WRITTEN EXERCISE
Duplicate everything from the line containing "Set Worksheet Based to Yes" down to the line containing "Select the Paintbrush", both included, and nothing else.

RECORDS TO PROCESS

┏━━

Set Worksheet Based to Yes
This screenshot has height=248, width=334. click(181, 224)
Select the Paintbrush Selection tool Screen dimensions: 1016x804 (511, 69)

┗━━
┏━━

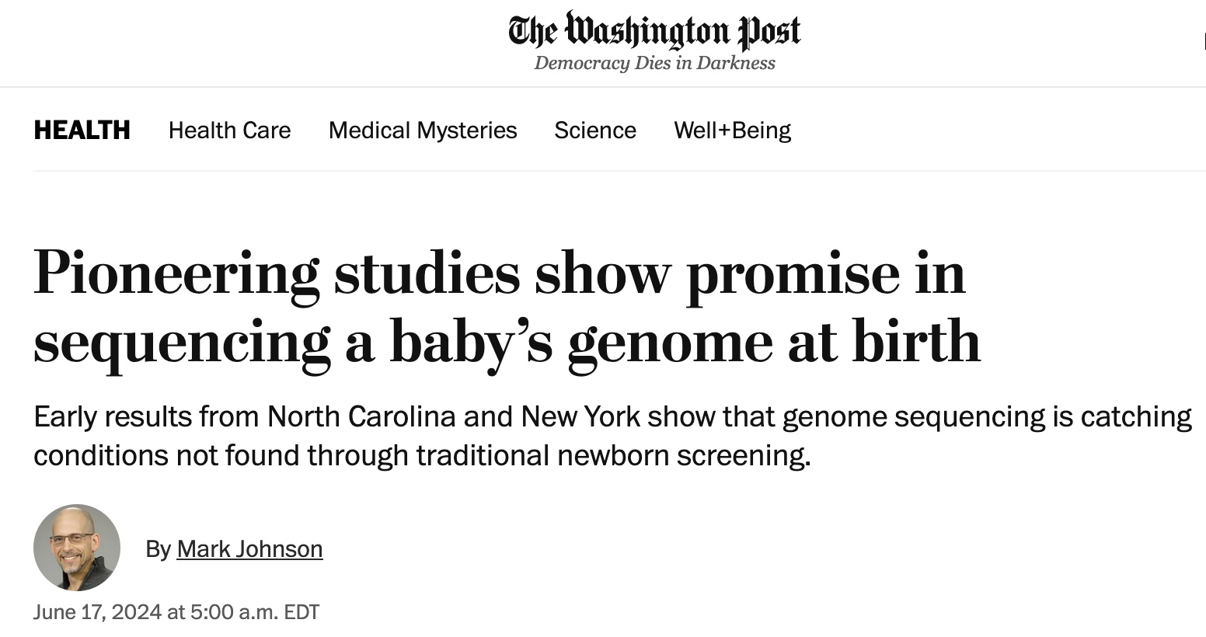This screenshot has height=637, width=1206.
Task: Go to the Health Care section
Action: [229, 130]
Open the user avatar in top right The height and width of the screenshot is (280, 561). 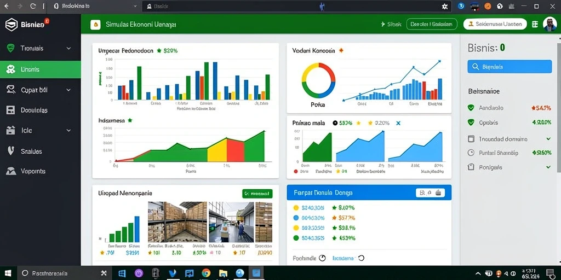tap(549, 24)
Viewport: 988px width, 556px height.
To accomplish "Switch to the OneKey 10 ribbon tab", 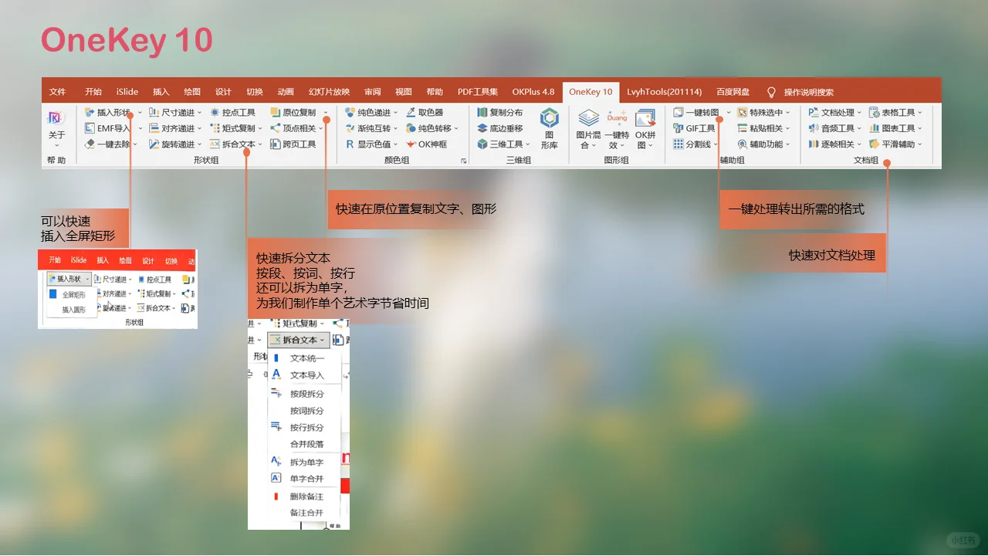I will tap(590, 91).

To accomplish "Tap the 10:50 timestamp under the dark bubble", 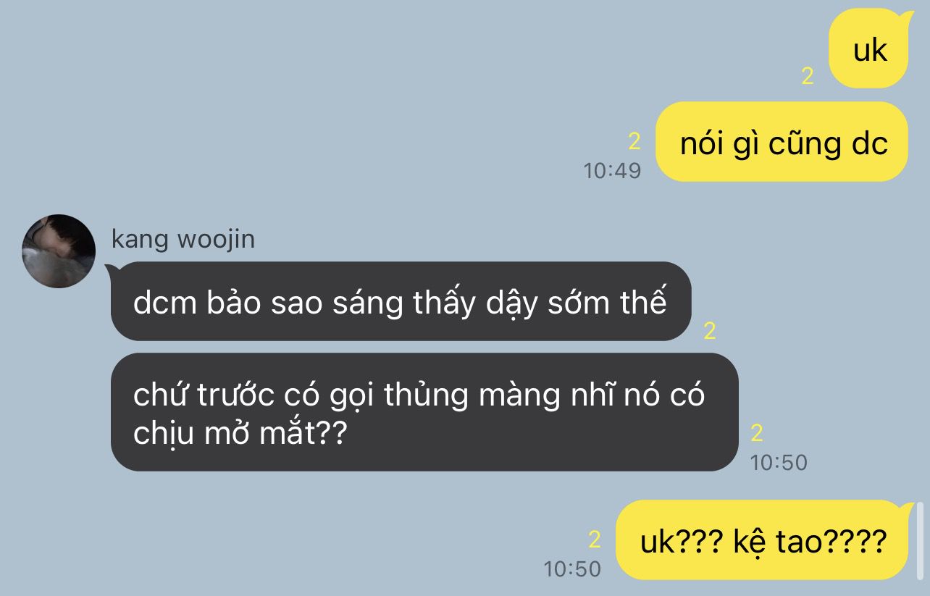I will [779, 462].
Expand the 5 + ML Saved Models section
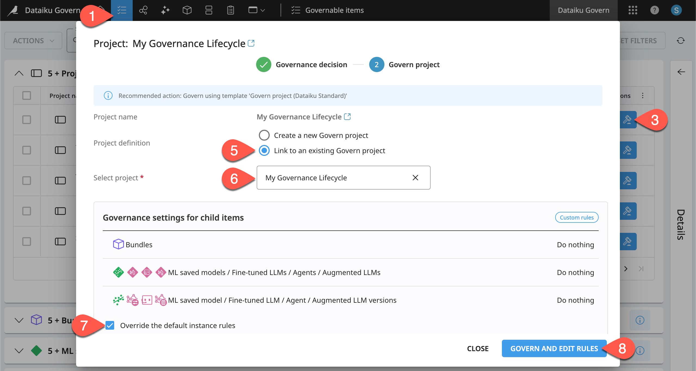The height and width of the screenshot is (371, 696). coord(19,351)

┗━━

FULL SOLUTION
Set Worksheet Based to Yes
This screenshot has height=248, width=334. click(181, 224)
Select the Paintbrush Selection tool Screen dimensions: 1016x804 (511, 69)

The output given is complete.